This may be more of a ecto/macro mystery that Trans-specific, but how can I compose queries with the ‘translated’ macro? I am trying to find combinations of translations and have tried the following, which won’t compile:
def find_option(values, locale) do
query = values
|> Enum.reduce(Option, fn {f, val}, query ->
from o in query, where: translated(Option, field(o, ^f), locale) == ^val
end)
# do query...
end
# => find_option(%{name: "NAME", category: "CATEGORY"}, :nl)
gives
** (Ecto.Query.CompileError) `field(field(o, ^f), :translations)` is not a valid query expression.
So the idea is to find Options (having two translated fields) with the same combinations of translated values. I admittedly can have a hard time getting my head around macros and ecto in particular, but how does one do this?
The only change in the new 2.1.0 version is the support of Ecto 3.0 as a dependency. Client code using Trans should keep working as usual without any modification.
Hi everybody! I’ve just published a new release of Trans!
Thanks to @sfusato and @gorav the main change in this 2.2.0 version is that the locale can now be passed as a string, so we can use Trans.Translator.translate/3 with the value returned by Gettext.get_locale/0 For example we can now write something as:
This release also removes Faker as a dependency, updates ExDoc and removes support for Elixir versions older than 1.6 (which are not officially supported by the core team anymore).
One thought for your consideration is locale naming.
A locale name in Gettext is: arbitrary strings as long as they match a directory name which is no issue for simple locale names like es. But it does create ambiguity when you want Spanish as spoken in Chile. Is it es-CL or es_CL or es-cl or ES_CL?
Posix locale names use _ as the separator between a language code and a territory code. Therefore es_CL. Posix locale names aren’t full language tags (in the Unicode sense) but of course they are very common and fulfil most requirements.
Unicode’s CLDR says The "-" and "_" separators are treated as equivalent, although "-" is preferred. Therefore es-CL.
BCP47 is the formal definition applied for locale name in ex_cldr and therefore uses the “-” in its canonical form. Whereas ICU, a common CLDR implementation, uses “_” since its primarily targeted at the posix-compliant world.
I’ve found this to be a source of occasional confusion: Do I use - or _? Is es-cl the same as es-CL? Since both Gettext and CLDR allow either I force one canonical approach internally ex_cldr.
I like to suggest Trans consider the implications of this too since it now takes a string locale name key. Perhaps:
At least treat - and _ as equivalent
And desirably treat all identifiers as case insensitive
(which also happens to be what I do in ex_cldr).

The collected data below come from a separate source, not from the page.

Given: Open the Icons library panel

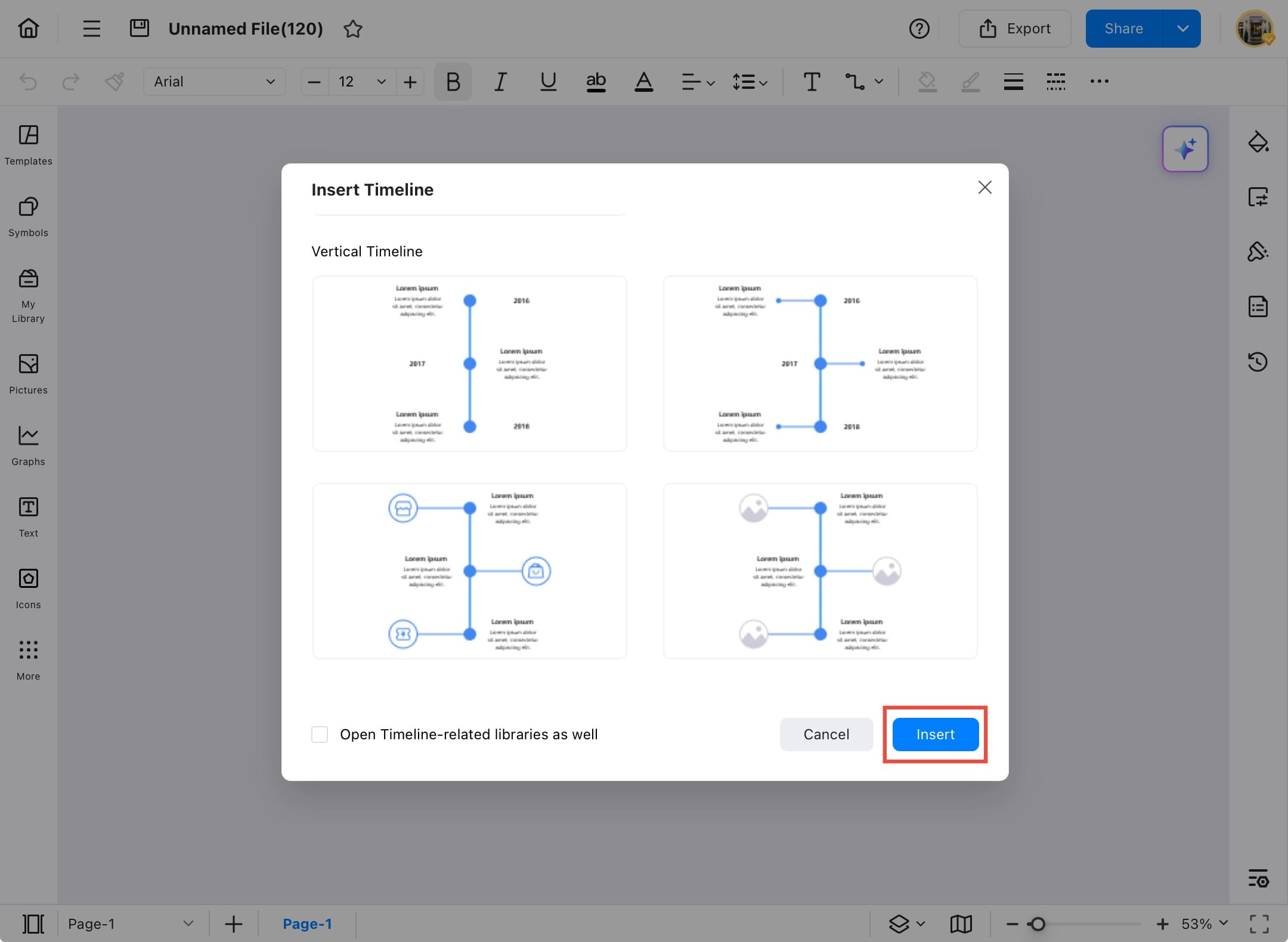Looking at the screenshot, I should point(27,587).
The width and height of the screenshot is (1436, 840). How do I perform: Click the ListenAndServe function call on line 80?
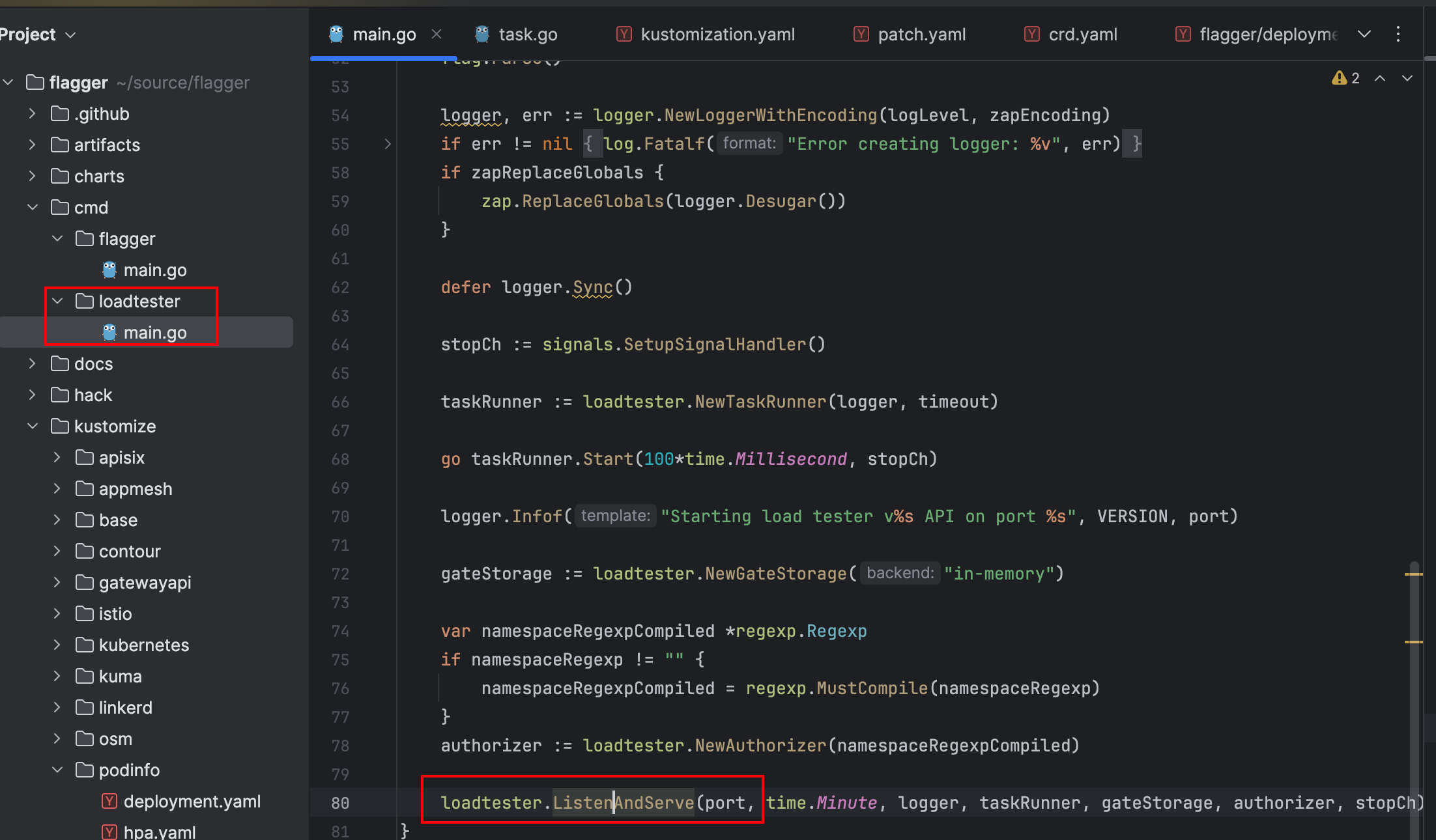tap(624, 802)
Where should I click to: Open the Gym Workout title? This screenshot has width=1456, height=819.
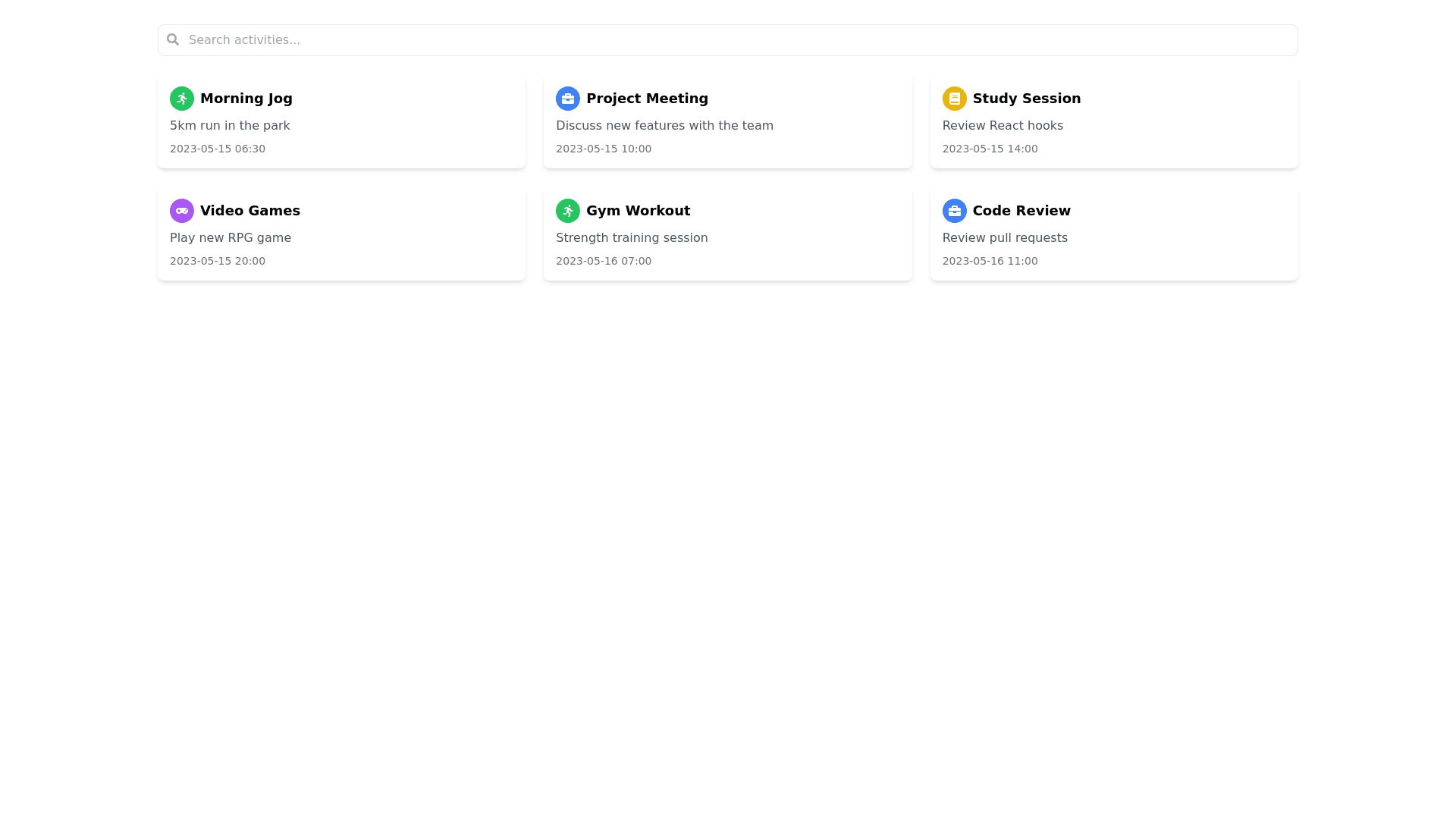tap(638, 211)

This might have backward compatibility issues since its easy on a case insensitive file system (most Mac file systems, Windows) but not on Linux and friends.
Or maybe just be really clear about the canonical form you expect and make it the developers concern.
Thanks for a great library, hope this wasn’t too much of a dive into esoterica!
Hi again! I’ve just published a new release of Trans.
Thanks to @sfusato, @RxAssim and Philipp Waldmann for their awesome contributions:
Translations can now be stored using embedded schemas. This is now the preferred way of using Trans since it provides stronger, explicit and easy to use translations. The old plain maps are still supported, of course.
Entire structs can now be translated using the new translate/2 function
We can automatically raise an error if a translation does not exist by using the new translate!/3 function.
Documentation has been greatly improved to showcase the new structured translations approach and to include specs in the public functions.
This release also updates the Trans dependencies to ensure clean compilations without warnings and requires Elixir 1.7 or higher.
Unstructured translations are not supported anymore. They have been discouraged for some time but this release cuts them out in favour of structured translations using regular schemas as they provide much more explicitness and robustness.
The new Trans.translations/2 generates the translation code for you. For most cases this macro will generate the required nested schemas so you don’t have to write the code manually. If you prefer to write the translation schemas yourself you can always continue to do it just like you did before.
Locale fallback chains are now supported. When translating a struct or querying the database you may provide a list of locales instead of a single locale. Trans will fall back to the next locale in the list until it finds a translated one.
Docs and tests have been improved to showcase the new functionalities.
This release also updates Trans dependencies and bumps the minimum Elixir supported version to 1.11.